On election day, I waddled over to my polling station- a primary school. Amidst the surreal post-modern art of 3-year olds on display, sat two young women with the electoral roll. Trembling with excitement (not), I mumbled my address. My name was duly found, crossed off the list and I was handed three ballot papers and sent to a corner to exercise my franchise. Having listened to the radio, my Mayoral choice was easy peasy, and I boldly marked my first and second preferences. But what to do about the council elections? I almost voted for the party with the most interesting symbol, until I realised that I had no idea what they believed in, and could possibly be the party that wanted to stop the influx of us brownies.

Brownie- what a nice way to refer to South Asians. We're brown, sweet and irresistible. Also we're chewy, sometimes nutty and can be hard to swallow.

Finally, I voted for the party that (I think) shares my idealogical preferences.
The ballot sheets were slipped into a ballot box- i.e. a cardboard box with a slit. No Electronic Voting Machine! Even more disappointingly, no indelible ink marks were made on my forefinger and I regretfully left the station. Outside, an apple-cheeked old lady wearing party colours and knitting in the sunshine checked me off a list.

Ruminating on the walk home, here are my questions-
1 How do they prevent fraud? All you need to do is quote an address. No finger mark (Look, with a spot I damn him) to prevent proxy voting. The answer- yes, fraud does occur.
2 Is it fun without Clinton v. Obama style tense debates, ballot box stuffing, jab tak rahega samose main aloo etc? No, but heads aren't broken, and large sums aren't wasted which is a good thing.
3 What makes some countries give voting rights to temporary residents? And others rescind them from convicted criminals?
4 Democracy, in its Greek cradle was direct.

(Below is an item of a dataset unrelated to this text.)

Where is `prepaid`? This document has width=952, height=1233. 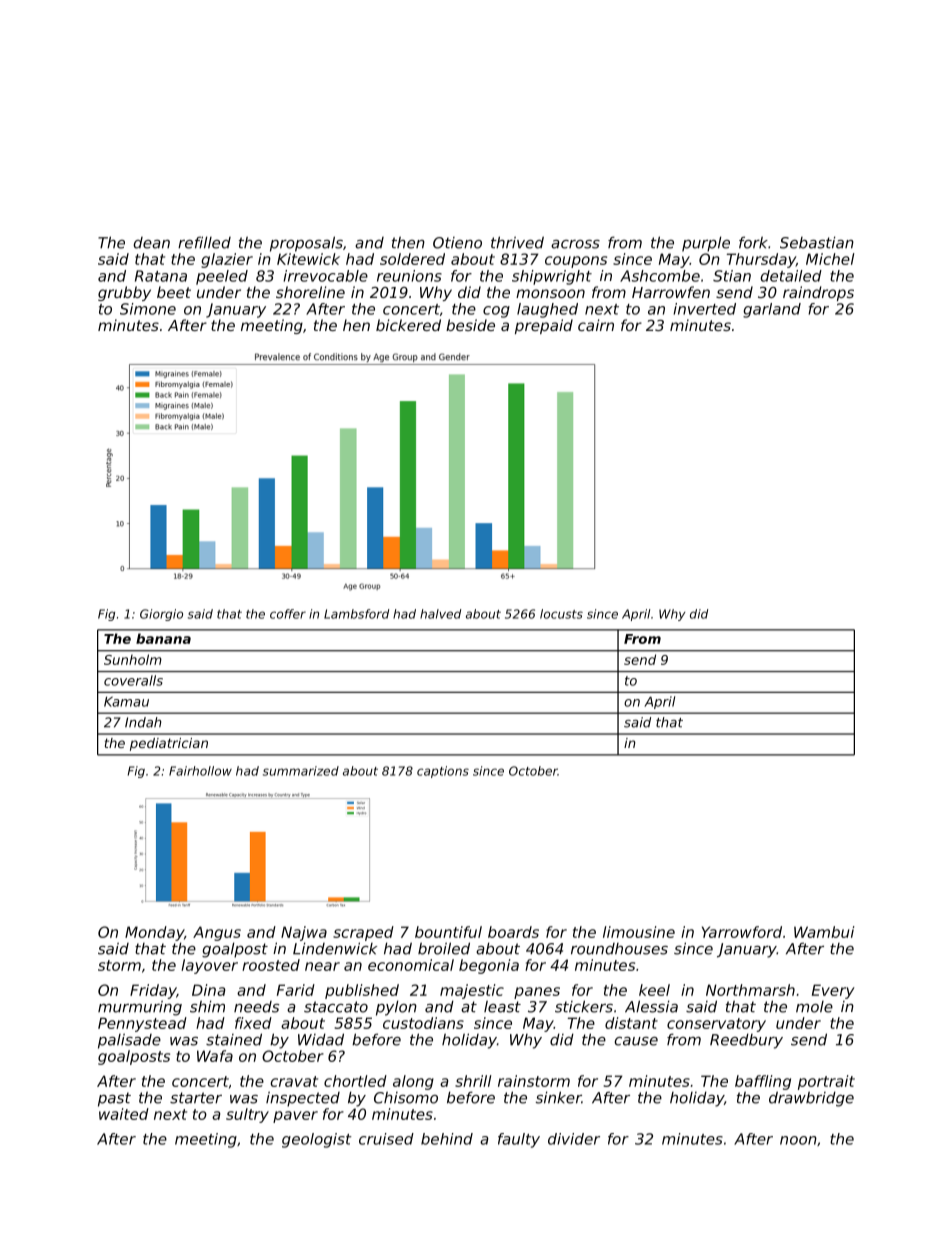 prepaid is located at coordinates (544, 326).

Is there any point to the representational exercise at all, with its manifestos only for elections and influence from lobbying groups?

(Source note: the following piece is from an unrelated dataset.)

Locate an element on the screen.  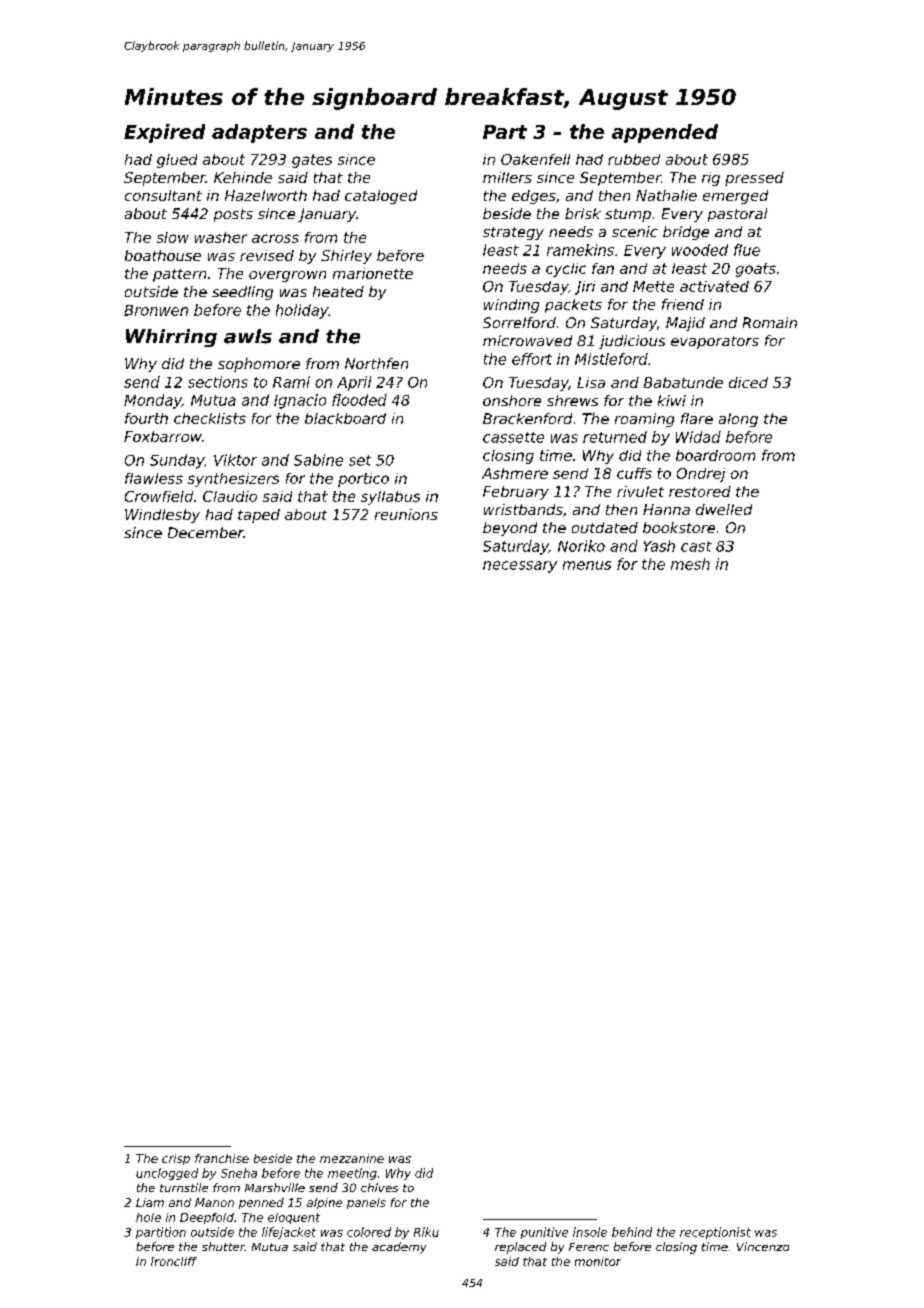
Ashmere is located at coordinates (515, 473).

Such seditious thoughts in one so (relatively) young..

5 comments:

Ludwig said...

hey nice blog really enjoyed goin through it really nice post too.I really appreciate it
with regards
platanista gangetica

PS they're letting your species vote? they don't even let ours get out of the Ganga for a decent stroll.

Orcaella brevirostris said...

edmond dantes- thank you kindly sir.

ludmilla- since when did you become a gangetic dolph? too much ayahuasca in the tomato pappu?

Ludwig said...

oracella

it all involved a hideous plop. i could tell you, but i'd have to kill you.

you are clearly living it up. a little too much. tone it down, envy is killing people in some quarters.

do you plan to schwimmen down the Channel, smart left turn into the Straits of Gib, straight on across the Med, down the Red Sea, into the Arabian, and surface off Goa and casually walk onto a beach so that people in these parts can catch a glimpse sometime?

Anonymous said...

in namma ooru, the benda kaalu type, I tried to vote last week. They didn't have my name even. Ha. After 27 years.

Orcaella brevirostris said...

lucette: mayhap. perchance even sooner than initially geplannt. who can tell?

adbutha: i have only been able to bote in pune because my late granpa (birth anniversary today) used to tirelessly ensure that we were all on the boating list. lots of checking is required, else they strike you right off.
assembly elections in namma beanpot? who won?